== DATA SHOWN

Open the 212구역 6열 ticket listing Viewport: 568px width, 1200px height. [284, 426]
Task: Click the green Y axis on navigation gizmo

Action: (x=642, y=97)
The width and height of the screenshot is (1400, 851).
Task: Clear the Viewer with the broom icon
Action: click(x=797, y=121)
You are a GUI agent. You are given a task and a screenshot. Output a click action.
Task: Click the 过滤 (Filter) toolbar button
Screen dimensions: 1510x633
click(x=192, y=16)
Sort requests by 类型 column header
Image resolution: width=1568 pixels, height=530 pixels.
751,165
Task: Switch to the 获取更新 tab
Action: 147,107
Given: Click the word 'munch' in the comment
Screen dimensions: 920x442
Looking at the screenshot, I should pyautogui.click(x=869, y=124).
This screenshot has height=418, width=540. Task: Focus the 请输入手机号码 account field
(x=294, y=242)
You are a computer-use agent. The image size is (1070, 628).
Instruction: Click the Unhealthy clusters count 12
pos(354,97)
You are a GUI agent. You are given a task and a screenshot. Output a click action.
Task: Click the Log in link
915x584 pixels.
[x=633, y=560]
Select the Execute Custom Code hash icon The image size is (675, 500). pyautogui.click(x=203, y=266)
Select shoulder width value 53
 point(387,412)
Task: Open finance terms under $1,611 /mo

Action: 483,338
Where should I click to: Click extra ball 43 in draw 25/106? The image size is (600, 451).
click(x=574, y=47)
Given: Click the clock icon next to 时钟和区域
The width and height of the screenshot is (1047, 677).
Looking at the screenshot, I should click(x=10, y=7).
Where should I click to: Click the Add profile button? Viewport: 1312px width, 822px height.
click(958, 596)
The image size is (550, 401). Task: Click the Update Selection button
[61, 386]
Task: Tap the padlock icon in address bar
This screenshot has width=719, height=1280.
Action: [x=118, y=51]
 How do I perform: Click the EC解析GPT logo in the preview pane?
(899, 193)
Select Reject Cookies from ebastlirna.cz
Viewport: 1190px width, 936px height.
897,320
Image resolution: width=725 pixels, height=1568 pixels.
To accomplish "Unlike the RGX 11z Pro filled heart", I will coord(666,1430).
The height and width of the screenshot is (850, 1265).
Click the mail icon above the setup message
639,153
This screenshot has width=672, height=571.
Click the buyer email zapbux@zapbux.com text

====

▸ WHAT NEEDS TO BE DONE:
Your answer should hold exactly the lines from the one containing "The height and" through the end of the entries above, and nothing else.

▸ TASK RESULT:
The height and width of the screenshot is (850, 1265).
Click the mail icon above the setup message
639,153
This screenshot has width=672, height=571.
Click the buyer email zapbux@zapbux.com text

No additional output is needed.